Search code examples
pythonnumpyscipycurve-fitting

scipy curve_fit doesn't vary some parameters depending on initial values


I'm just fitting a linear function to some data, but ran into issues with the default initial values being set to 1 in curve_fit. I'm therefore looking to change the initial values, but the code has to be pretty general as I'm looking to apply it to different y variables. So I set the intercept value to just be the average of the 1st 20 datapoints, as this should be pretty close to the optimal answer (my x values are offset to start near 0). But I made the slope 0, as for different variables there could be any sign relationship, or none.

However, with the slope at zero in my example, curve_fit doesn't vary this slope - and instead changes the intercept to best fit the data, pulling it away from where it should really be. This behavious doesn't change when the value is changed to be non-zero but still tiny - in the example 0.01 and 0.001 have the same effect. It gives a 'Covariance of the parameters could not be estimated' warning when it doesn't vary the parameter.

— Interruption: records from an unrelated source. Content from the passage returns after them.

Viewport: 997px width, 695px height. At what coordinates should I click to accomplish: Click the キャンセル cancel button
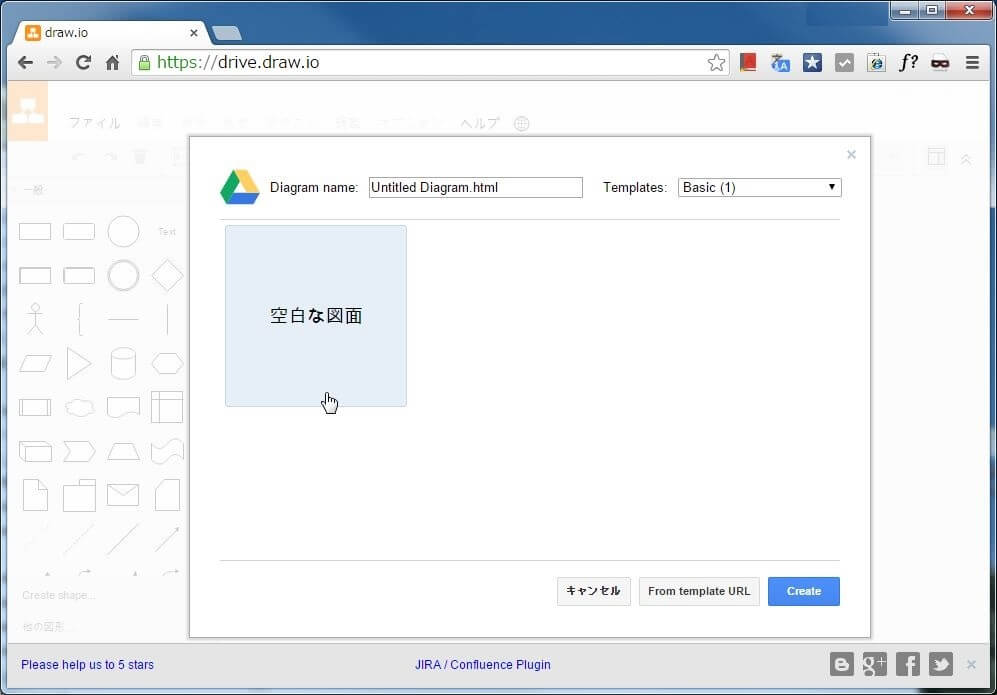click(x=593, y=591)
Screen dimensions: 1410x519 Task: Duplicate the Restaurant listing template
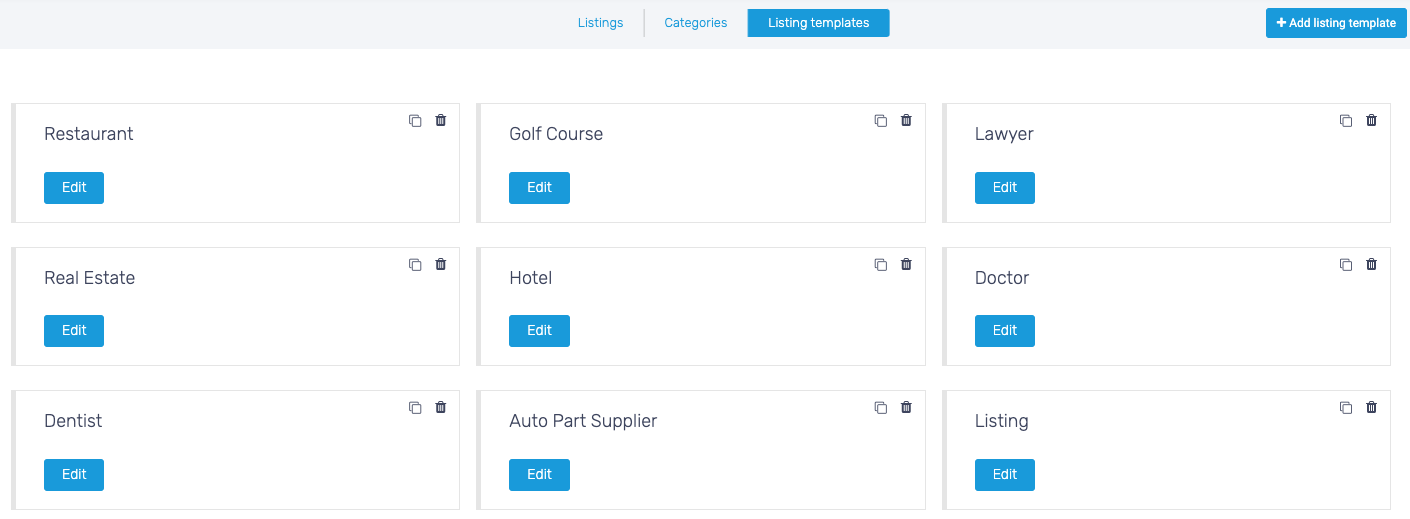pyautogui.click(x=415, y=121)
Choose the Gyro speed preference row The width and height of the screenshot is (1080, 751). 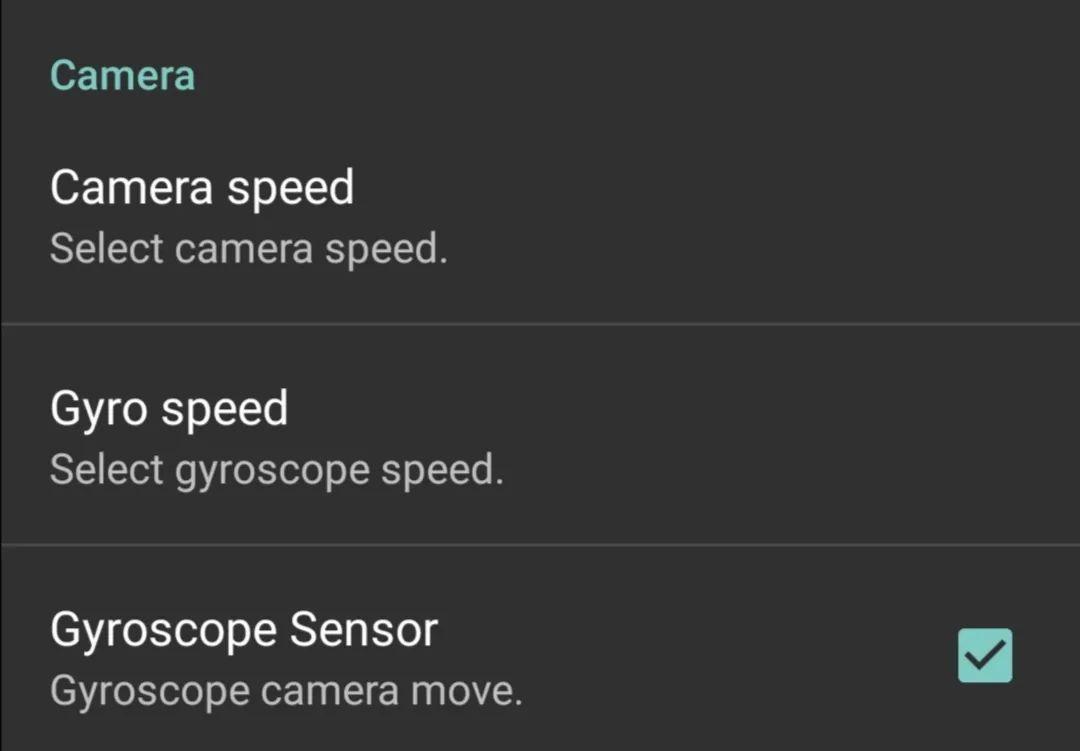pyautogui.click(x=540, y=437)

There data are all float64, so it's not related directly to this previously discussed issue here.

I'm not sure if this is the best way to share but I've uploaded the data on DropBox here. The code below along with this data should reproduce the issue. My scipy is version 1.11.3.

Grateful for any ideas on why this might be happening!

import numpy as np
from scipy.optimize import curve_fit
import matplotlib.pyplot as plt
import pickle

def fit1(x, alpha, beta_t):
    yhat = alpha + beta_t*x
    return yhat


with open('example_data.pkl', 'rb') as handle:
    xs, ys = pickle.load(handle)
    
plt.plot(xs, ys, color='blue')

for guess in [0, 0.001, 0.01, 0.1, 1, 10]:
        
    init_guess = np.zeros(2)
    init_guess[0] = np.mean(ys[:20])
    init_guess[1] = guess
    params, _ = curve_fit(fit1, xs, ys, p0=init_guess)
    
    plt.plot(xs, fit1(xs, *params), label=f'init_guess[1] = {init_guess[1]}')


plt.legend()

enter image description here


Solution

  • Expanding on the ideas mentioned in the comments:

    If you scale the data so that most points are around 1, that gets rid of both the error about being unable to estimate covariance, and allows it to fit the linear regression no matter what the initial guess is.

        params, _ = curve_fit(fit1, xs, ys/1e9, p0=init_guess)
        plt.plot(xs, fit1(xs, *params) * 1e9, label=f'init_guess[1] = {init_guess[1]}')
    

    scaling result

    You could also use StandardScaler rather than multiplying and dividing by a constant.

    Alternately, if you use scipy.stats.linregress(), it can find the solution directly, without an initial guess or scaling:

    res = scipy.stats.linregress(xs, ys)
    plt.plot(xs, ys, color='blue')
    plt.plot(xs, res.intercept + res.slope*xs)
    

    linregress result

    (Note: this is after I sorted both xs and ys by xs.)

    linregress() is also about 20x faster than curve_fit() for this dataset, because curve_fit() is more flexible.